RECORDS SHOWN:
::::::::::

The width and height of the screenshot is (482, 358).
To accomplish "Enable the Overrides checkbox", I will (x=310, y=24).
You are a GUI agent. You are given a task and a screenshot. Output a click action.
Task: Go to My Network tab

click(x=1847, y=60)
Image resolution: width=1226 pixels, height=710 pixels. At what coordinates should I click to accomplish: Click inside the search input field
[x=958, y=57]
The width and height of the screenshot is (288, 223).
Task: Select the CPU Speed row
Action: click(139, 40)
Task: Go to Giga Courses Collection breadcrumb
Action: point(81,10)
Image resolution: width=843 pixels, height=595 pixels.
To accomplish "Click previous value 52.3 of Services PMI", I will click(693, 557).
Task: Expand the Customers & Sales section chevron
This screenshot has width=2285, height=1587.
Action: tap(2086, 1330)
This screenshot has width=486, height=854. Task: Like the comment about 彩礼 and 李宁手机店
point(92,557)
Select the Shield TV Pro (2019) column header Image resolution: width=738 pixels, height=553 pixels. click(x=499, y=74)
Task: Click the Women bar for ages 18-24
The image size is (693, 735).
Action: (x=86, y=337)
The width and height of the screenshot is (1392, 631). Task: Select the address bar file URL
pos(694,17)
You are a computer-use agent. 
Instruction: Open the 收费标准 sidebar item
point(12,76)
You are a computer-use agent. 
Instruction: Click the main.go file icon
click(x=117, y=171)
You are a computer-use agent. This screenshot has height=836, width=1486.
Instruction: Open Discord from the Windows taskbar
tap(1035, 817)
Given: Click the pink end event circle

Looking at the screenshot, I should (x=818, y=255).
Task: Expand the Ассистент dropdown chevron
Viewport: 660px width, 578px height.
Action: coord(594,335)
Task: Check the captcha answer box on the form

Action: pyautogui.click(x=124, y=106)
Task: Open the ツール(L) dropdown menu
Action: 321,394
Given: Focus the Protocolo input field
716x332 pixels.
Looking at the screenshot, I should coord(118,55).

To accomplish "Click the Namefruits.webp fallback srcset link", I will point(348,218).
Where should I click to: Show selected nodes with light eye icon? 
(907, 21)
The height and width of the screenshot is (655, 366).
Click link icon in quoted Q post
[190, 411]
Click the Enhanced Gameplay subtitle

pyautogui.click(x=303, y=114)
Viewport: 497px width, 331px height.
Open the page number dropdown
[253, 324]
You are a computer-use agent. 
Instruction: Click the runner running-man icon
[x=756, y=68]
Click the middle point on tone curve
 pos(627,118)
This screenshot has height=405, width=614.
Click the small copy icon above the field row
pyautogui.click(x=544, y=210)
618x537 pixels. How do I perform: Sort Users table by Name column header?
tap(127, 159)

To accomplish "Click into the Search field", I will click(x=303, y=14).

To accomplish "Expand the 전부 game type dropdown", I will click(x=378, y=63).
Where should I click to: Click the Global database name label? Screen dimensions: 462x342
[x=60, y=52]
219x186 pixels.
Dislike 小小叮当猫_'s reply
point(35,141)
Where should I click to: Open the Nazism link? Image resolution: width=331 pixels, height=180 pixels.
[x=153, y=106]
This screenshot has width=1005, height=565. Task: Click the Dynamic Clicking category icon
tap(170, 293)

::::::::::

SET PROBLEM:
Copy all of the lines above, switching every occurrence of "chevron" to "arrow" and leaving everything else unchanged.

OUTPUT:
The width and height of the screenshot is (482, 358).
To accomplish "Enable the Overrides checkbox", I will (x=310, y=24).
You are a GUI agent. You are given a task and a screenshot. Output a click action.
Task: Go to My Network tab

click(x=1847, y=60)
Image resolution: width=1226 pixels, height=710 pixels. At what coordinates should I click to accomplish: Click inside the search input field
[x=958, y=57]
The width and height of the screenshot is (288, 223).
Task: Select the CPU Speed row
Action: click(139, 40)
Task: Go to Giga Courses Collection breadcrumb
Action: point(81,10)
Image resolution: width=843 pixels, height=595 pixels.
To accomplish "Click previous value 52.3 of Services PMI", I will click(693, 557).
Task: Expand the Customers & Sales section arrow
This screenshot has width=2285, height=1587.
Action: tap(2086, 1330)
This screenshot has width=486, height=854. Task: Like the comment about 彩礼 and 李宁手机店
point(92,557)
Select the Shield TV Pro (2019) column header Image resolution: width=738 pixels, height=553 pixels. click(x=499, y=74)
Task: Click the Women bar for ages 18-24
The image size is (693, 735).
Action: (x=86, y=337)
The width and height of the screenshot is (1392, 631). Task: Select the address bar file URL
pos(694,17)
You are a computer-use agent. 
Instruction: Open the 收费标准 sidebar item
point(12,76)
You are a computer-use agent. 
Instruction: Click the main.go file icon
click(x=117, y=171)
You are a computer-use agent. This screenshot has height=836, width=1486.
Instruction: Open Discord from the Windows taskbar
tap(1035, 817)
Given: Click the pink end event circle

Looking at the screenshot, I should (x=818, y=255).
Task: Expand the Ассистент dropdown arrow
Viewport: 660px width, 578px height.
Action: coord(594,335)
Task: Check the captcha answer box on the form

Action: pyautogui.click(x=124, y=106)
Task: Open the ツール(L) dropdown menu
Action: 321,394
Given: Focus the Protocolo input field
716x332 pixels.
Looking at the screenshot, I should coord(118,55).

To accomplish "Click the Namefruits.webp fallback srcset link", I will point(348,218).
Where should I click to: Show selected nodes with light eye icon? 
(907, 21)
The height and width of the screenshot is (655, 366).
Click link icon in quoted Q post
[190, 411]
Click the Enhanced Gameplay subtitle

pyautogui.click(x=303, y=114)
Viewport: 497px width, 331px height.
Open the page number dropdown
[253, 324]
You are a computer-use agent. 
Instruction: Click the runner running-man icon
[x=756, y=68]
Click the middle point on tone curve
 pos(627,118)
This screenshot has height=405, width=614.
Click the small copy icon above the field row
pyautogui.click(x=544, y=210)
618x537 pixels. How do I perform: Sort Users table by Name column header?
tap(127, 159)

To accomplish "Click into the Search field", I will click(x=303, y=14).

To accomplish "Expand the 전부 game type dropdown", I will click(x=378, y=63).
Where should I click to: Click the Global database name label? Screen dimensions: 462x342
[x=60, y=52]
219x186 pixels.
Dislike 小小叮当猫_'s reply
point(35,141)
Where should I click to: Open the Nazism link? Image resolution: width=331 pixels, height=180 pixels.
[x=153, y=106]
This screenshot has width=1005, height=565. Task: Click the Dynamic Clicking category icon
tap(170, 293)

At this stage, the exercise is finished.